Source data

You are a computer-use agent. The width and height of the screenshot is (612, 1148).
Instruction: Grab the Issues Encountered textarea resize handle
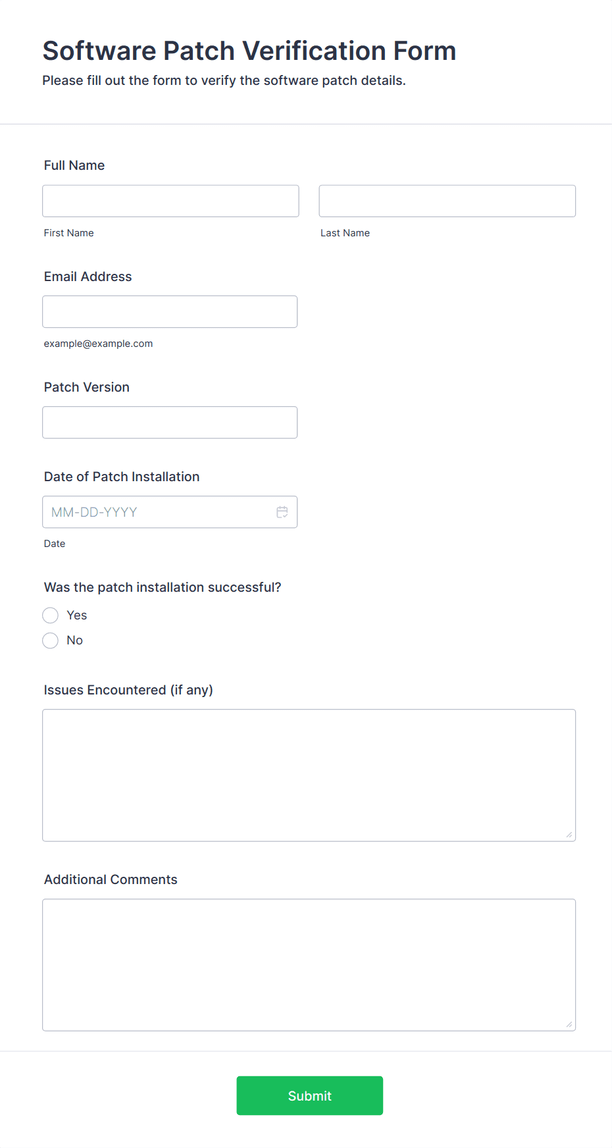569,835
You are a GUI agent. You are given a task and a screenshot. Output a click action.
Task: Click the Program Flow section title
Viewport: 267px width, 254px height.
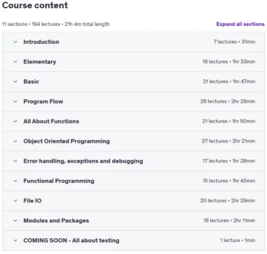click(43, 101)
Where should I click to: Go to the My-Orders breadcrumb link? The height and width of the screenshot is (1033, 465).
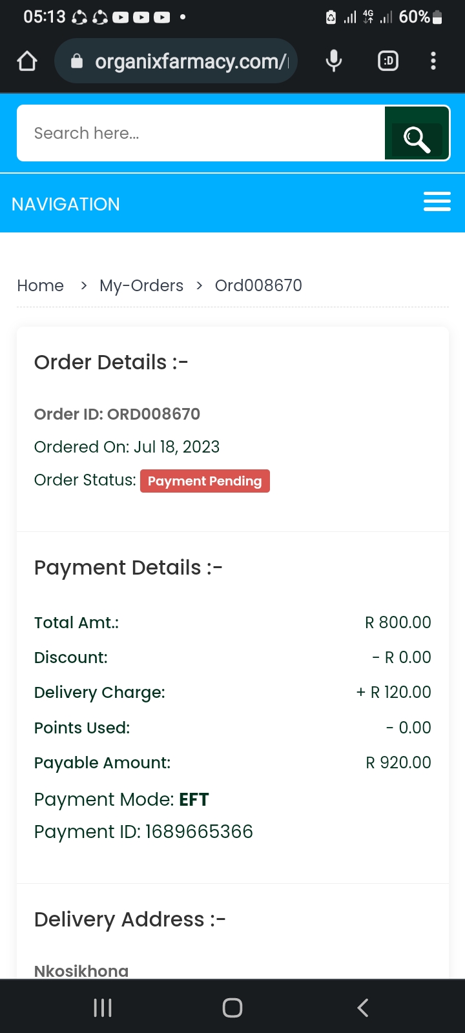[141, 285]
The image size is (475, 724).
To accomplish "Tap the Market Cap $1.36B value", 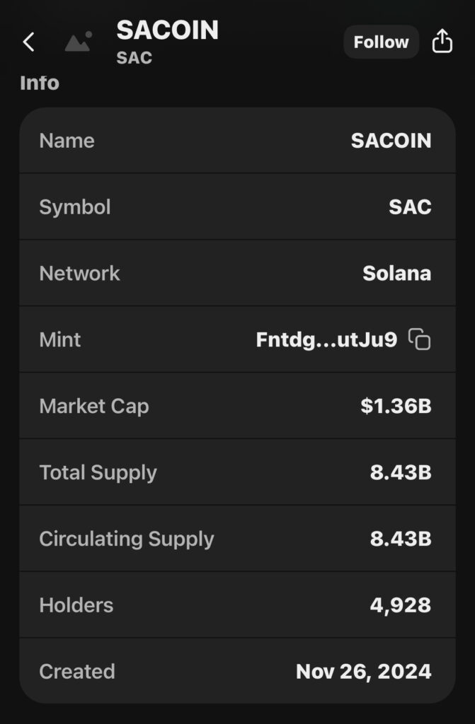I will (396, 406).
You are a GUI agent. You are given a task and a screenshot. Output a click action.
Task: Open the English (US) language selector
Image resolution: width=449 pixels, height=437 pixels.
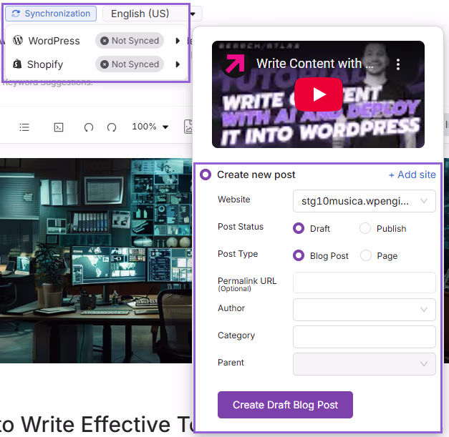click(x=152, y=14)
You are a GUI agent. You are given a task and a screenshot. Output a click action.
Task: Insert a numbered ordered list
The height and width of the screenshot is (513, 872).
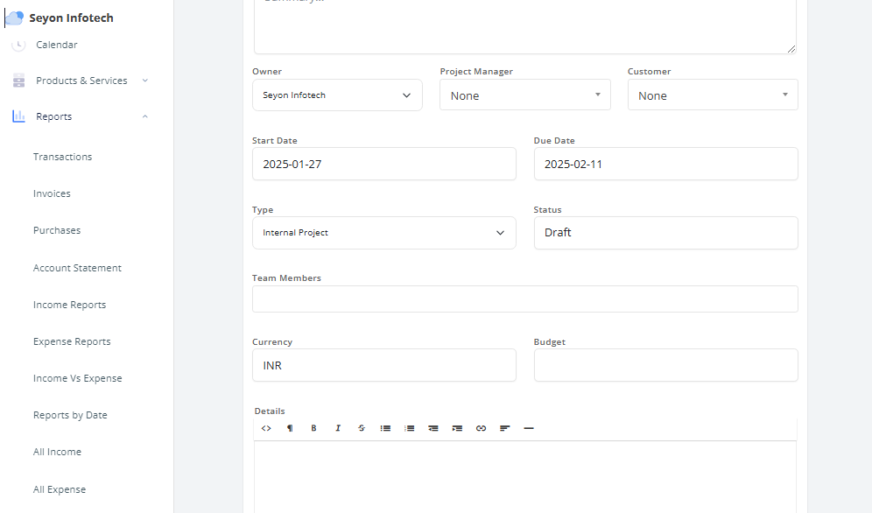tap(409, 428)
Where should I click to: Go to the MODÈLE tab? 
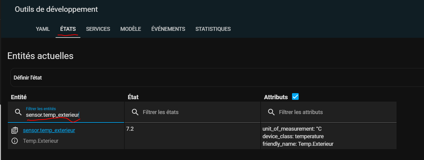pyautogui.click(x=130, y=29)
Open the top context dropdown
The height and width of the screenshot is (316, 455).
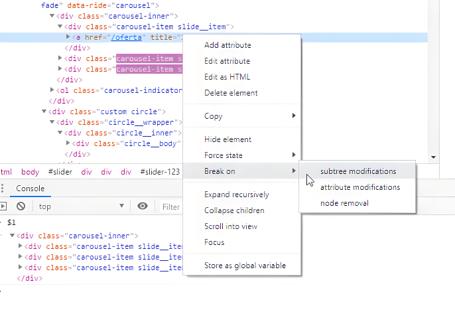[81, 206]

Task to carry out
Each line of the listing that includes the word "Open" counts once; give the total as a single number.

Response to the task
2